### What to produce
Find all lines in the records that include the word "dropdown", and copy them out.
BEGIN Extracted records
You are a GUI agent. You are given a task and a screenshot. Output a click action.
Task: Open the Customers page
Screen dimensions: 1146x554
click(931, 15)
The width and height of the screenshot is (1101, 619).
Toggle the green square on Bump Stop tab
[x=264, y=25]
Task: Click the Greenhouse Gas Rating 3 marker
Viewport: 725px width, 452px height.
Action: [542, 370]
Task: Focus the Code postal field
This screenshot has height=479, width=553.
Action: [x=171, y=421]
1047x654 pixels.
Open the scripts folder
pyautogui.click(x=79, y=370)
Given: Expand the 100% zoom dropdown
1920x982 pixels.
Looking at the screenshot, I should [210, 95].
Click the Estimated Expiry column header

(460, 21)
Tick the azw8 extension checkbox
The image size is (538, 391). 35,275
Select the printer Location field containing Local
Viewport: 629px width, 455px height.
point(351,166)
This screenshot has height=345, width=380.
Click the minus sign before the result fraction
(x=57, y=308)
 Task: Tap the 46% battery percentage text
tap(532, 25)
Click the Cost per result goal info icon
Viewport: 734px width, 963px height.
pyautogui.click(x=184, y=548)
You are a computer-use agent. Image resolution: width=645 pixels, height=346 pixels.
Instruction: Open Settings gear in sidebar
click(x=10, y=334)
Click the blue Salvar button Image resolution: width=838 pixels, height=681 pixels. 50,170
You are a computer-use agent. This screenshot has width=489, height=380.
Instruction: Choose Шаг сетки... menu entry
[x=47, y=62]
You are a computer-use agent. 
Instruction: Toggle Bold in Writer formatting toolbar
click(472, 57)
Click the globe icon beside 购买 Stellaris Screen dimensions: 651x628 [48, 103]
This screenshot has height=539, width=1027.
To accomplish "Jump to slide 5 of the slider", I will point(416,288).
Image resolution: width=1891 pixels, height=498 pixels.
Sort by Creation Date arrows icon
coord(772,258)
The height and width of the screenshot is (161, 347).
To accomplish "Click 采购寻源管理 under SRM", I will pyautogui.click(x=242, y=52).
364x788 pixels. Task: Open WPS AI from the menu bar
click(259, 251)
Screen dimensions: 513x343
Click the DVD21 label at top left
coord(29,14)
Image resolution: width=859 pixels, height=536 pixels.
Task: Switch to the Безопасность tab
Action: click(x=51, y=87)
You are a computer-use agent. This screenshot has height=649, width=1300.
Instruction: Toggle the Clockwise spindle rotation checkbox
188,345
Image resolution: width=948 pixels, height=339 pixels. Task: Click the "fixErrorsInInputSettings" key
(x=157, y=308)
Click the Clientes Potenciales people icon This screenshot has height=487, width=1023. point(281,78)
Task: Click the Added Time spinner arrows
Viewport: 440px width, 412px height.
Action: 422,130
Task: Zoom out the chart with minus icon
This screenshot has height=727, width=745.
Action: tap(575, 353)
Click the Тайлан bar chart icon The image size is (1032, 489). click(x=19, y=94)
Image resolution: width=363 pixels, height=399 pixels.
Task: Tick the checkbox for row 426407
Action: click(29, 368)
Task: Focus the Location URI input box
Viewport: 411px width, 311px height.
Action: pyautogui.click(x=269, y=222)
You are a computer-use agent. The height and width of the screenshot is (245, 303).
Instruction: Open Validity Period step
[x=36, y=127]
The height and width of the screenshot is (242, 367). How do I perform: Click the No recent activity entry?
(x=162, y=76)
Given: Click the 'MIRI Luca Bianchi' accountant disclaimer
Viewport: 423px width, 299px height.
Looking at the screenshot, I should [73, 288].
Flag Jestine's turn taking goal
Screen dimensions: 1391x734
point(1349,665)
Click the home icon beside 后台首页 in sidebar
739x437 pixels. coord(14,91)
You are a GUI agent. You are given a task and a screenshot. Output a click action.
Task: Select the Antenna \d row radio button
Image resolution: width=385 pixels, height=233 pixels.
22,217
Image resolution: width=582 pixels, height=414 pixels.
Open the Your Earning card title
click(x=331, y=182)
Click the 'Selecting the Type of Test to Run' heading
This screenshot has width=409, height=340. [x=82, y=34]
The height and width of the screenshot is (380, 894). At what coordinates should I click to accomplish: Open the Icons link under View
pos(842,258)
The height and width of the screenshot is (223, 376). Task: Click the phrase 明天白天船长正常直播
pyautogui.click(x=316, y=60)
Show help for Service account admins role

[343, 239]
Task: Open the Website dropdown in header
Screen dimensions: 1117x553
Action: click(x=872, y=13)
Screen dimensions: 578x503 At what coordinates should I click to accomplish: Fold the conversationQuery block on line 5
END Extracted records
### Response below
Given: Expand the 100% zoom dropdown
Task: Open the Website dropdown in header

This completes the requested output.